She Built a Gazebo Next to Her Garden to Drink NASDAQuiris In

New continuum to ponder: carpentry – gardening

–          NPR (Hidden Brain) ran an interview with Psychologist Alison Gopnik on her book “The Gardener and the Carpenter.” By her research, we can look at two approaches to parenting (and learning, and development, and life… it goes WAY beyond that simple objective): carpenters measure and build things in a controlled environment, gardener’s plant and then constantly adapt to changes in a random environment.

–          So when we think about parenting, are we aiming for successful kids or well-adjusted ones? Do we construct every task, setting, in goal with as much precision on controlling the outcome as we can? Or do we focus on the basics of seed planting, watering, and adapting what our future salad looks like when the rabbit eats all of our carrots?

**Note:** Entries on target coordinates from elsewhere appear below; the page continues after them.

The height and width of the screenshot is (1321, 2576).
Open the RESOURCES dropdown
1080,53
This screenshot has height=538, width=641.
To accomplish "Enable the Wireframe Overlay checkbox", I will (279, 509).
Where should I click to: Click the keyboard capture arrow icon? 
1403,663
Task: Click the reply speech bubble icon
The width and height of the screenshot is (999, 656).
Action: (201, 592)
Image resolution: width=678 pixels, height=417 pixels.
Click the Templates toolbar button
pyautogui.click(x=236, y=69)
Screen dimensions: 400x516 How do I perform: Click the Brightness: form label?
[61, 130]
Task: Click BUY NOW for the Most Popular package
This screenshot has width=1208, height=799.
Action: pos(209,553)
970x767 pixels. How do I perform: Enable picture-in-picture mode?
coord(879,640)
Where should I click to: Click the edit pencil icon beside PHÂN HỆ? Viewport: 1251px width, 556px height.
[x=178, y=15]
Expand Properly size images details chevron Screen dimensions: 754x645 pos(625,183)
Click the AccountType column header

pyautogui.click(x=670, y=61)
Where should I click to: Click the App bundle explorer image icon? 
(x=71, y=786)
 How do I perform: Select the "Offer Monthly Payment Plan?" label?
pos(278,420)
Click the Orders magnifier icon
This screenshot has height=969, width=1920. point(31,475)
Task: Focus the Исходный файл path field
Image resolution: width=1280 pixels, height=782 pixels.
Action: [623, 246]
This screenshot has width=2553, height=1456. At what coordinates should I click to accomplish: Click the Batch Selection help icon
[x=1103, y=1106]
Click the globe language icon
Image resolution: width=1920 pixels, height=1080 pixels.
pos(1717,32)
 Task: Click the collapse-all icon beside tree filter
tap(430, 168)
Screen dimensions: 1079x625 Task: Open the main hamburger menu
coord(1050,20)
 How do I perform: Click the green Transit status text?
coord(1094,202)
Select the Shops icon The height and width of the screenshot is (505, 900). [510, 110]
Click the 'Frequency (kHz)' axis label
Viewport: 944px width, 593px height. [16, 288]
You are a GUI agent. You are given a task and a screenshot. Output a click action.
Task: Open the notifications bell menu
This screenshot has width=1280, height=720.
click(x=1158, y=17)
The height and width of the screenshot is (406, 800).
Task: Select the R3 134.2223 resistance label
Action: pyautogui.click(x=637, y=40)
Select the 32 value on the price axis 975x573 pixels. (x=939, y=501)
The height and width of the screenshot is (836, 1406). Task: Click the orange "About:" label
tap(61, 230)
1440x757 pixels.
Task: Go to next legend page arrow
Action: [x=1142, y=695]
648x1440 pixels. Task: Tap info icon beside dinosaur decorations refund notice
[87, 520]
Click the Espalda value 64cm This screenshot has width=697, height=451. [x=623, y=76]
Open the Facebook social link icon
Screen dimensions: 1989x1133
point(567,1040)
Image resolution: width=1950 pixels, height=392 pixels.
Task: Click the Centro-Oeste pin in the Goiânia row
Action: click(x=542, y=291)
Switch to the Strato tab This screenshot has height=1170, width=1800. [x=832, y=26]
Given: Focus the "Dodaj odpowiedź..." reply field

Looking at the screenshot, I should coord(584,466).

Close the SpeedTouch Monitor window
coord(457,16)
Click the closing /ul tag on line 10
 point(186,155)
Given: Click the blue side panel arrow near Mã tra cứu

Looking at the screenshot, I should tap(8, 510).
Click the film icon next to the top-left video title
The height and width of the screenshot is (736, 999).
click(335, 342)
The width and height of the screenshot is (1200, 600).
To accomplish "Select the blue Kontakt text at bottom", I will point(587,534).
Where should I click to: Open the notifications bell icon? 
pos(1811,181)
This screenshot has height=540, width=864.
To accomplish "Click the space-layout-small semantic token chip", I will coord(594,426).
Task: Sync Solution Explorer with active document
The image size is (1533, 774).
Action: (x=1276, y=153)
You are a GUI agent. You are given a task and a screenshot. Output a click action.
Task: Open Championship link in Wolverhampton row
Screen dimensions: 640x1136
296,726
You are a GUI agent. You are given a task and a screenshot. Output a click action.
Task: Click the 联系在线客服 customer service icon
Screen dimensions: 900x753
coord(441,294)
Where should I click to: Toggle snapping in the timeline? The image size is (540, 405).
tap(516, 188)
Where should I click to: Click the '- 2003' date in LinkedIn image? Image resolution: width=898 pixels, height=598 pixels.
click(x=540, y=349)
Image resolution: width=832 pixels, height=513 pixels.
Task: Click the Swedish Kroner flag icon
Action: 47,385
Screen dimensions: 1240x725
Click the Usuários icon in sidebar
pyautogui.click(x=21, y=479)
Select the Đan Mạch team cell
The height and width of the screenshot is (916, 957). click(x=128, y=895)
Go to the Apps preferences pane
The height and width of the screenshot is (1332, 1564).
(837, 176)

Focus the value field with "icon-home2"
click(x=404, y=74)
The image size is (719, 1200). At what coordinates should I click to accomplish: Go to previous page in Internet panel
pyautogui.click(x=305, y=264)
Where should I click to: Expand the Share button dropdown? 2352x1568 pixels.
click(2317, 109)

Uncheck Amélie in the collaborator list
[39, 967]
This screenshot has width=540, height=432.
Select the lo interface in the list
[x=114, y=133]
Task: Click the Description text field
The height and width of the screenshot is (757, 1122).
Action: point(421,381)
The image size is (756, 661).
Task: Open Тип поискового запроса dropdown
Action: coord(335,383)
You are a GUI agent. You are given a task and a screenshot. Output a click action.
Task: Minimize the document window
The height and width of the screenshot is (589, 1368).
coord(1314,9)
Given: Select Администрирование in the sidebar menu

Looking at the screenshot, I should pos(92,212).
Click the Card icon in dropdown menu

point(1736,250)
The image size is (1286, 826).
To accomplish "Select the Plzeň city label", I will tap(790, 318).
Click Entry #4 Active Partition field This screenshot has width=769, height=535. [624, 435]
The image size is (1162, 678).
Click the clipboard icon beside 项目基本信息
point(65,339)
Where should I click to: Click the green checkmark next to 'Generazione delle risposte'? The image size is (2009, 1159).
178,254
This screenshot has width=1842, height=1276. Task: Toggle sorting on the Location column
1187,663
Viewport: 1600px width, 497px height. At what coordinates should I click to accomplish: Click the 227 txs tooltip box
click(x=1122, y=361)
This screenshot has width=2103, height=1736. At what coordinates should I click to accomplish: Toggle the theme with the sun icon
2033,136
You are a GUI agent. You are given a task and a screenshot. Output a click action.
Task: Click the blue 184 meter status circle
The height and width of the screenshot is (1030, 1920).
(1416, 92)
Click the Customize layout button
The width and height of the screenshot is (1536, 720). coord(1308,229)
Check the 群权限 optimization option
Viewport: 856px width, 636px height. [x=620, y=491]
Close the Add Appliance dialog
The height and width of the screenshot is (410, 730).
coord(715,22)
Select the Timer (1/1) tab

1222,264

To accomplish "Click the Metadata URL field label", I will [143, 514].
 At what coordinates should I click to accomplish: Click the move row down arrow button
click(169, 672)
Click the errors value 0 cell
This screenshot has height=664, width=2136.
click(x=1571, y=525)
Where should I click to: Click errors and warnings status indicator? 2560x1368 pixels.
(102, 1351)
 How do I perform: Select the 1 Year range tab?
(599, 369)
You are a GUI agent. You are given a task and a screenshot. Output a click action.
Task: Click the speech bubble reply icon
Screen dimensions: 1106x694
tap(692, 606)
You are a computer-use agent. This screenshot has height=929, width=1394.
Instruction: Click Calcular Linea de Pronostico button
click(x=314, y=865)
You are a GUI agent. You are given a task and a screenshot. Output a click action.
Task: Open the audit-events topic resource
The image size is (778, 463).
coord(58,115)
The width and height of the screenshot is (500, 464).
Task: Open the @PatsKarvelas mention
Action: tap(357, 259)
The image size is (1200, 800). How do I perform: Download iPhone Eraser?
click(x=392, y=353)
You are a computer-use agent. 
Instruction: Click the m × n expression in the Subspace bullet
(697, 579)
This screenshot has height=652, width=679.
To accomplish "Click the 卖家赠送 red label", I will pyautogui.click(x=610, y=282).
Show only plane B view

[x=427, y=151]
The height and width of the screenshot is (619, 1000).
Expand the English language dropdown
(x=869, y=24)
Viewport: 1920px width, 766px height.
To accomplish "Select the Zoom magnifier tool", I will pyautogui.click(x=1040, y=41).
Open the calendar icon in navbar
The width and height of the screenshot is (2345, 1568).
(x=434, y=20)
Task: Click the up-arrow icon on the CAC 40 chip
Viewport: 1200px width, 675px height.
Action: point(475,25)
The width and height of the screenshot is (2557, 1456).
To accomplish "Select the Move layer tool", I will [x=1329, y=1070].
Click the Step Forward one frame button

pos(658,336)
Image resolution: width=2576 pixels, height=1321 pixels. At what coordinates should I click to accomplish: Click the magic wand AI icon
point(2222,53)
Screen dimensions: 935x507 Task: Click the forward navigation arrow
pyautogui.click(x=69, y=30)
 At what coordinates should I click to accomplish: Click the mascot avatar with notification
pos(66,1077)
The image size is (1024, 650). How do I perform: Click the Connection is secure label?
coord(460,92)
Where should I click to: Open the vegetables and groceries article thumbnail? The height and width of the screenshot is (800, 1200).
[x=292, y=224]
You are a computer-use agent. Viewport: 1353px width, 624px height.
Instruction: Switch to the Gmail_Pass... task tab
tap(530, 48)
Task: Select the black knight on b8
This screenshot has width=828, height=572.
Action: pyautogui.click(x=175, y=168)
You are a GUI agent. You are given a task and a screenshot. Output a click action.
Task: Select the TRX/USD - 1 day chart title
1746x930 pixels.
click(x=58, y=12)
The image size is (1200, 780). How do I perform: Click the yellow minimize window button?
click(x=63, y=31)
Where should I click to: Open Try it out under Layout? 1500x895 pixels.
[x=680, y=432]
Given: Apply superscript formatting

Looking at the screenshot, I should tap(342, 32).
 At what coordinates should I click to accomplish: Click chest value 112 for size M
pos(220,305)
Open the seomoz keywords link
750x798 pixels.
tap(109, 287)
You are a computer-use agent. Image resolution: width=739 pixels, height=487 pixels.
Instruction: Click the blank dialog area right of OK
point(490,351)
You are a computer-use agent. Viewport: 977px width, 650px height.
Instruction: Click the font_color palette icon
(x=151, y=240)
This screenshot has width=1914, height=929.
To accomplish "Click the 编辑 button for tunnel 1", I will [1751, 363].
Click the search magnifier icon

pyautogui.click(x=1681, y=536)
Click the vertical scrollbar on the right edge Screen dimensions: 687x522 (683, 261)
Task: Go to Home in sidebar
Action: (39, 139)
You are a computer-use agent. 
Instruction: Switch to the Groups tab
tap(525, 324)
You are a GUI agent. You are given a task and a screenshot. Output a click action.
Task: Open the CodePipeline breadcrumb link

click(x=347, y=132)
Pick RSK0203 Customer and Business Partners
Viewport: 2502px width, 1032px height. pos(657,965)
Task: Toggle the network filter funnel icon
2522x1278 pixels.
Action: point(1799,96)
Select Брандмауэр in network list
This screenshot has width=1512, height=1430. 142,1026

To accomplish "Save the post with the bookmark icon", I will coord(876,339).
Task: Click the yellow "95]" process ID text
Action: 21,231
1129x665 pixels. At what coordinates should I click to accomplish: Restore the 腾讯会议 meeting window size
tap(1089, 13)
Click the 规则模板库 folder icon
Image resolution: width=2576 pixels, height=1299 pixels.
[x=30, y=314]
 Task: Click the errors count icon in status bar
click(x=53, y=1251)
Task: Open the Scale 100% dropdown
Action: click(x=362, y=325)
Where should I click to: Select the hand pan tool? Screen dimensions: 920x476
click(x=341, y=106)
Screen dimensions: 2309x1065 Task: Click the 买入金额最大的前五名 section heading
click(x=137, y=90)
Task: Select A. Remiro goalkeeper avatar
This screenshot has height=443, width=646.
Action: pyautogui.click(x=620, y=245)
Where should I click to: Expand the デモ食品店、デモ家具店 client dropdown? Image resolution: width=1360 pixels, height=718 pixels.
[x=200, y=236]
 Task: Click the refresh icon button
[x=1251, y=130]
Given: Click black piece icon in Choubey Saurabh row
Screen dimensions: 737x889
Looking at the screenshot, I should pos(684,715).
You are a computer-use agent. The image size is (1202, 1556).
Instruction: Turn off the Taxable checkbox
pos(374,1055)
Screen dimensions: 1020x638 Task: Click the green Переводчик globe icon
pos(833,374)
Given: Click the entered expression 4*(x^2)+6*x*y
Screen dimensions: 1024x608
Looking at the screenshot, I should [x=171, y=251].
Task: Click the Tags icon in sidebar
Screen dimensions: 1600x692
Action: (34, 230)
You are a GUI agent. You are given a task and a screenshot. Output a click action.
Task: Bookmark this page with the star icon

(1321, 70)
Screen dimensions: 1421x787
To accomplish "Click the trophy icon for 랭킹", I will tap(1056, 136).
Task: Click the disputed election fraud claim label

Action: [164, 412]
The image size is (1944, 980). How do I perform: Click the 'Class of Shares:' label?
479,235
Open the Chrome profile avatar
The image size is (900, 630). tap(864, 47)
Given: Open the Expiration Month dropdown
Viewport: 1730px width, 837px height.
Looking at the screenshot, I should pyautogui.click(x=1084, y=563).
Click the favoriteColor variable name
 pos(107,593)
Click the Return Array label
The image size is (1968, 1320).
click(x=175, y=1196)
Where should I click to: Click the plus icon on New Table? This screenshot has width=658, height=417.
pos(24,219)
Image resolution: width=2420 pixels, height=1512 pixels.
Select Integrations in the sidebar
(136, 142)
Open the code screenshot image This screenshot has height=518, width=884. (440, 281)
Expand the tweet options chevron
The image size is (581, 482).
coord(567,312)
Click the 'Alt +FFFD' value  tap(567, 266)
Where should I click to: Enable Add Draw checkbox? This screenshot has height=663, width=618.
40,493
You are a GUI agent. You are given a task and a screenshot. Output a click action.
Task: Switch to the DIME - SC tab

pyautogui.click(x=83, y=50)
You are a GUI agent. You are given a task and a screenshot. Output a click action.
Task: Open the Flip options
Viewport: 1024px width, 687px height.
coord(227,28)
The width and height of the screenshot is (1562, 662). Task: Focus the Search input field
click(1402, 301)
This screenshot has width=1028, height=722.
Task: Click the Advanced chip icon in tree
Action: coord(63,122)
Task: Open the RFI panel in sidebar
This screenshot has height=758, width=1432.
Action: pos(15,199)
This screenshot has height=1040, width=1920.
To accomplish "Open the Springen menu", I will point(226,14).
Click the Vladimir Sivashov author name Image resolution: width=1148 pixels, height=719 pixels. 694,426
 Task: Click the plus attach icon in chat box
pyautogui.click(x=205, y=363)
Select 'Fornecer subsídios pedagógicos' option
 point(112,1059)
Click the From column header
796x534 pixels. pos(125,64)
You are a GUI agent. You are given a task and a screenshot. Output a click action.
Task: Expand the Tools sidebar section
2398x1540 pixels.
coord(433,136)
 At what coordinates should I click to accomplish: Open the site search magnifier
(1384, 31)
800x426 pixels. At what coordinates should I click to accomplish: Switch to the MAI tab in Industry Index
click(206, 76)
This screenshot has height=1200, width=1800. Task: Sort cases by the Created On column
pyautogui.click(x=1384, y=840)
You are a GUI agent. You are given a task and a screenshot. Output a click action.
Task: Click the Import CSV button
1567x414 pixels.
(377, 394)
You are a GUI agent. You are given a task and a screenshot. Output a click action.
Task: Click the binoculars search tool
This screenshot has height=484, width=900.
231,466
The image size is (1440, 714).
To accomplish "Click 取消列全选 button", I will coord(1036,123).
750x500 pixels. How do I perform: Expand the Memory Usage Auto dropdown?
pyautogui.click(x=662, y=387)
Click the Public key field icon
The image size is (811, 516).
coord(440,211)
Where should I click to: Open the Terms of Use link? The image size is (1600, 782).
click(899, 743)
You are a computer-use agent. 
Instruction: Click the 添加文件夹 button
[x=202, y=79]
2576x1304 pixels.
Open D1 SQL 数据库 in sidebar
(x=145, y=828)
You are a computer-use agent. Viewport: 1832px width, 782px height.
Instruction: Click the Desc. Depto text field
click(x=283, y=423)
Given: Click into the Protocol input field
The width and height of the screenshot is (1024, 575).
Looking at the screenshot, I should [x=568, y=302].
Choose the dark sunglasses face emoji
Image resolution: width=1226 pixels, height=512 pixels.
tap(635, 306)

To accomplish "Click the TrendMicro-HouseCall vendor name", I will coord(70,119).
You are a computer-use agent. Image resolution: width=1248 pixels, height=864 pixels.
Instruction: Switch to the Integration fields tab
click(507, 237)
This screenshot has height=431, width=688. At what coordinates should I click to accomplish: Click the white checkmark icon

–          Let’s be realistic, unless you’re the ultimate Tiger / Helicopter (or whatever the latest adjective is) parent, you’re striking some form of balance. You’re also not demanding that they’ll be successful AND well-adjusted (you would NEVER do that). For a real world example that doesn’t require a lifetime of therapy, check out the a16z conversation with NASDAQ CEO Adena Friedman.

–          If you think about it, NASDAQ sits in the middle of the continuum with deep domain expertise on both sides. On the carpentry end, you have a highly organized and constructed exchange. The markets fluctuate, but the exchange has to WORK. On the gardening end, you have the entire process of listing securities (IPO, etc.) and the communication strategies for being successful on the exchange itself. You can plant the seed, but you have to water it too.

–          Friedman’s job is therefore to run the gardening business so that new companies join the exchange, all while maintaining the carpentry business that allows for the exchange to operate better than other available options (ahem, like staying private, which is increasingly easy to do).

–          Finding the balance is tricky, but you only get there if you acknowledge the two extremes and structure your approach around how much control you have or don’t have on the outcomes.

–          Take your extremes from Gopnik, but find a very aware balance from Friedman.